提供テキスト:
┌──

胎児ジストレス/胎児仮死の症状

胎児ジストレスは、胎児が子宮内で呼吸や循環機能が障害された状態をいいます。妊娠中・分娩中のいずれの場合にもみられます。
症状として主にあげられるのは胎児の心拍の異常、呼吸様運動、胎動抑制などです。また低酸素状態が慢性化していることから胎児の臍帯血流が少ない、尿量が減るため羊水の量が少ない、胎児の大きさが標準より小さいなどが見られます。

胎児ジストレス/胎児仮死の原因

低酸素状態が長引くと胎児は生命維持に必要ない臓器への血流を減らしてしまうため、血流が減少した臓器での障害が発生し最悪の場合胎児が死亡することもあります。これらの状態は超音波を使った各種検査やリアルタイムで胎児の心拍数をモニタリングすることによって診断されます。胎児ジストレスの原因は以下のように分けて考えられます。

1つ目は、母体因子です。出血や麻酔、仰臥位低血圧症候群などによる低血圧症状や喘息、心臓病などによる低酸素症があります。
2つ目は、子宮因子です。過強陣痛などの陣痛異常や子宮破裂があげられます。
3つ目は、胎児因子です。染色体異常がおこったり、多胎妊娠や血液型不適合妊娠、先天性心疾患を患う可能性もあります。
4つ目は、臍帯因子です。臍帯の巻絡、脱出、真結節、断裂などの臍帯異常 羊水過小による臍帯圧迫があります。

└──

提供データ:
┌──

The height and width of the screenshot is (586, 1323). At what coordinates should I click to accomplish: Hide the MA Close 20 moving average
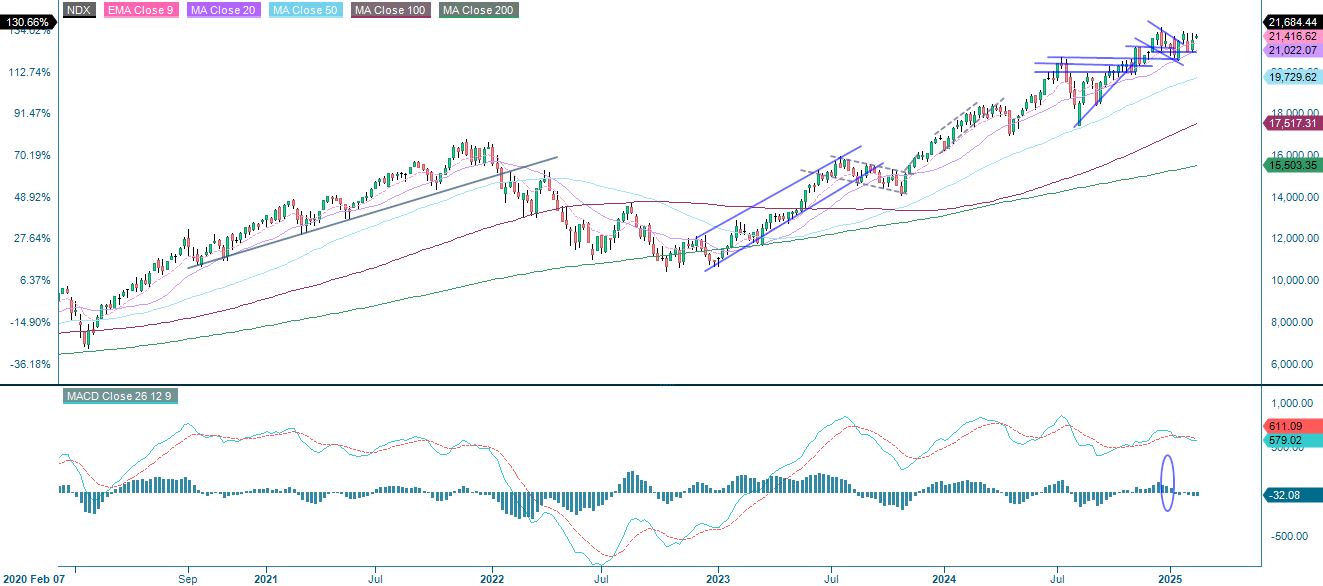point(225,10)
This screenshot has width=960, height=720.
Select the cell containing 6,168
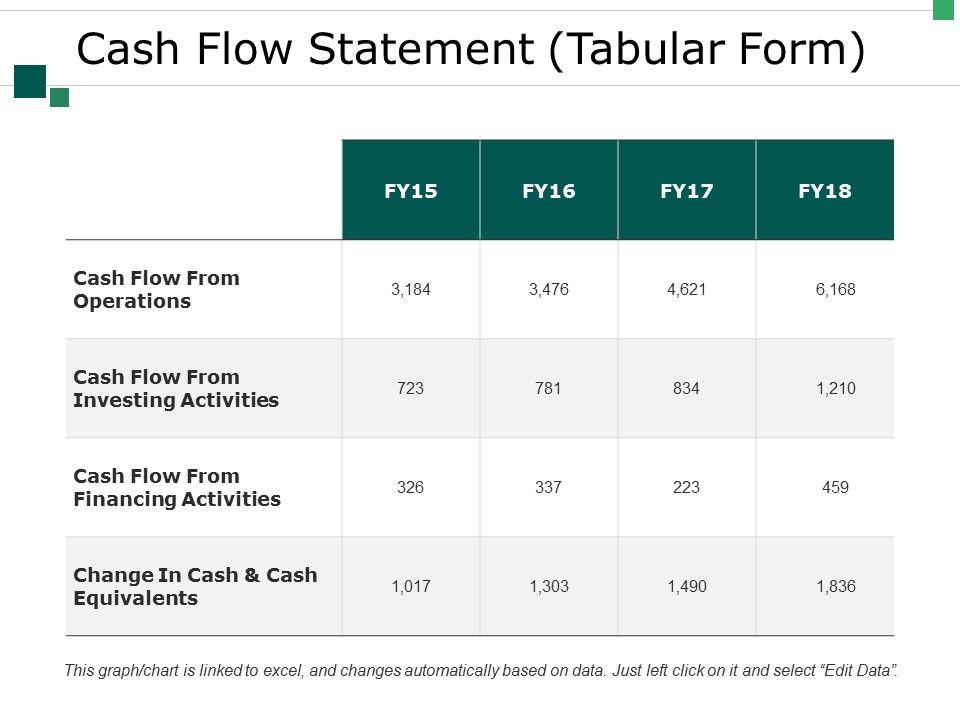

└──

課題内容 1: 胎児ジストレスに関するテキストのうち、「胎児ジストレスは、胎児が子宮」から始まり「小による臍帯圧迫があります。」まで続く部分を、「胎児ジストレス」を「胎児機能不全」に置き換えて書き直してください。
課題内容 2: 胎児ジストレスに関するテキストの続きを、最後の文の後から書き進めてください。
上記のデータは、胎児ジストレスに関するテキストとは関係がありません。

出力結果 1:
胎児機能不全は、胎児が子宮内で呼吸や循環機能が障害された状態をいいます。妊娠中・分娩中のいずれの場合にもみられます。
症状として主にあげられるのは胎児の心拍の異常、呼吸様運動、胎動抑制などです。また低酸素状態が慢性化していることから胎児の臍帯血流が少ない、尿量が減るため羊水の量が少ない、胎児の大きさが標準より小さいなどが見られます。

胎児機能不全/胎児仮死の原因

低酸素状態が長引くと胎児は生命維持に必要ない臓器への血流を減らしてしまうため、血流が減少した臓器での障害が発生し最悪の場合胎児が死亡することもあります。これらの状態は超音波を使った各種検査やリアルタイムで胎児の心拍数をモニタリングすることによって診断されます。胎児機能不全の原因は以下のように分けて考えられます。

1つ目は、母体因子です。出血や麻酔、仰臥位低血圧症候群などによる低血圧症状や喘息、心臓病などによる低酸素症があります。
2つ目は、子宮因子です。過強陣痛などの陣痛異常や子宮破裂があげられます。
3つ目は、胎児因子です。染色体異常がおこったり、多胎妊娠や血液型不適合妊娠、先天性心疾患を患う可能性もあります。
4つ目は、臍帯因子です。臍帯の巻絡、脱出、真結節、断裂などの臍帯異常 羊水過小による臍帯圧迫があります。

出力結果 2:
5つ目は、胎盤因子です。前置胎盤、胎盤早期剥離や過期妊娠や、妊娠中毒症(高血圧症候群)・絨毛膜羊膜炎で起こります。

これらの原因により胎児が低酸素状態となると考えられています。特に多いのは、妊娠中は妊娠中毒症(高血圧症候群)、分娩中は臍帯の異常が原因になる場合です。

胎児ジストレス/胎児仮死の治療法

胎児ジストレスを予防するためには、母体においては妊娠中毒症(高血圧症候群)にならないように気をつけることが大切です。
そのためには、バランスのよくとれた食事をとり、塩分を控え、ストレスをためないようにすることが大切です。
妊娠中は胎動の有無や腹痛、破水などに注意し、胎児の状態が良くないと診断されればモニタリングを行います。低酸素状態が疑われれば原因となる疾患の治療や酸素吸入、羊水注入など早急に改善のための措置を行います。それでも改善しない場合には吸引分娩や帝王切開などで急速に分娩します。